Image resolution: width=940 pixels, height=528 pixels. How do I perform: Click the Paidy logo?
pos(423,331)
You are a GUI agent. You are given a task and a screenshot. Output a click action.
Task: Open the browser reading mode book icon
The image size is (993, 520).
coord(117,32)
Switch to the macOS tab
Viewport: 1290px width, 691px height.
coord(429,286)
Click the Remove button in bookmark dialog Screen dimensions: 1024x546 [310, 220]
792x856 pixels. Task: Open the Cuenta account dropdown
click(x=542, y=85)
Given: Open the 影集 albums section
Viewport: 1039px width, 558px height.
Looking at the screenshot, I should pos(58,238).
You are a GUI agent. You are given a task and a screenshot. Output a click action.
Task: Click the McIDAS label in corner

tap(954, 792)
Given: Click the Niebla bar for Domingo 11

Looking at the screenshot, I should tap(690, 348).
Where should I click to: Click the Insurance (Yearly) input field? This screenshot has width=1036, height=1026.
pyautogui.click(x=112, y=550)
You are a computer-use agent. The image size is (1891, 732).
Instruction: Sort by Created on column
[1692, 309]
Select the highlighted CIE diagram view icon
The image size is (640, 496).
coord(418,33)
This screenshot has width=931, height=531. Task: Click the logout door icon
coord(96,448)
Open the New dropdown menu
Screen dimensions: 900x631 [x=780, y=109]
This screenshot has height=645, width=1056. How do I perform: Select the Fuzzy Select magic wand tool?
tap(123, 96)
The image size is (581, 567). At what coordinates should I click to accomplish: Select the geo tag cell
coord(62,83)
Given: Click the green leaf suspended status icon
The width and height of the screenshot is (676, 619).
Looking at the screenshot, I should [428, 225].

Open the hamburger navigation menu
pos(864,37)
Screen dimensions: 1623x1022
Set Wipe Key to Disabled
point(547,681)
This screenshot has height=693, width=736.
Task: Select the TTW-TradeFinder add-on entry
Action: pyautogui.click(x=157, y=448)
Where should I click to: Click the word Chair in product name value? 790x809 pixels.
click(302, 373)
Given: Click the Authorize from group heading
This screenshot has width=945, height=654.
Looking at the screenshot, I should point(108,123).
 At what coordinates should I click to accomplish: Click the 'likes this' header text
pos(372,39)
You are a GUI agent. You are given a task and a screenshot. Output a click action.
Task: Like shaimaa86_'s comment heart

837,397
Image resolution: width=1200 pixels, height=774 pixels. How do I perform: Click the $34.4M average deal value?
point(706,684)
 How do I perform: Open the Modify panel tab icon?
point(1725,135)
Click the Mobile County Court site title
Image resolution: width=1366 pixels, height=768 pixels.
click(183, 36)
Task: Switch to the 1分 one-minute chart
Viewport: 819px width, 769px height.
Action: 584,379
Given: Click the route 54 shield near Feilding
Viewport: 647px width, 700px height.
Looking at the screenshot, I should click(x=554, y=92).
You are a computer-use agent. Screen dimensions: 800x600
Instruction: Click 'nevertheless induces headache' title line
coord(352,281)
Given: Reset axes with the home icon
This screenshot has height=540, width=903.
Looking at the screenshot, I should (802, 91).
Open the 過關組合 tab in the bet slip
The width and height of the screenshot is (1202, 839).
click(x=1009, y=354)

○ ○ ○

> **Exercise directions**: Your task is to reproduce the entries exactly, starting at the first line and ending with the line containing "Switch to the macOS tab".

> **Your solution**:
Image resolution: width=940 pixels, height=528 pixels. How do I perform: Click the Paidy logo?
pos(423,331)
You are a GUI agent. You are given a task and a screenshot. Output a click action.
Task: Open the browser reading mode book icon
The image size is (993, 520).
coord(117,32)
Switch to the macOS tab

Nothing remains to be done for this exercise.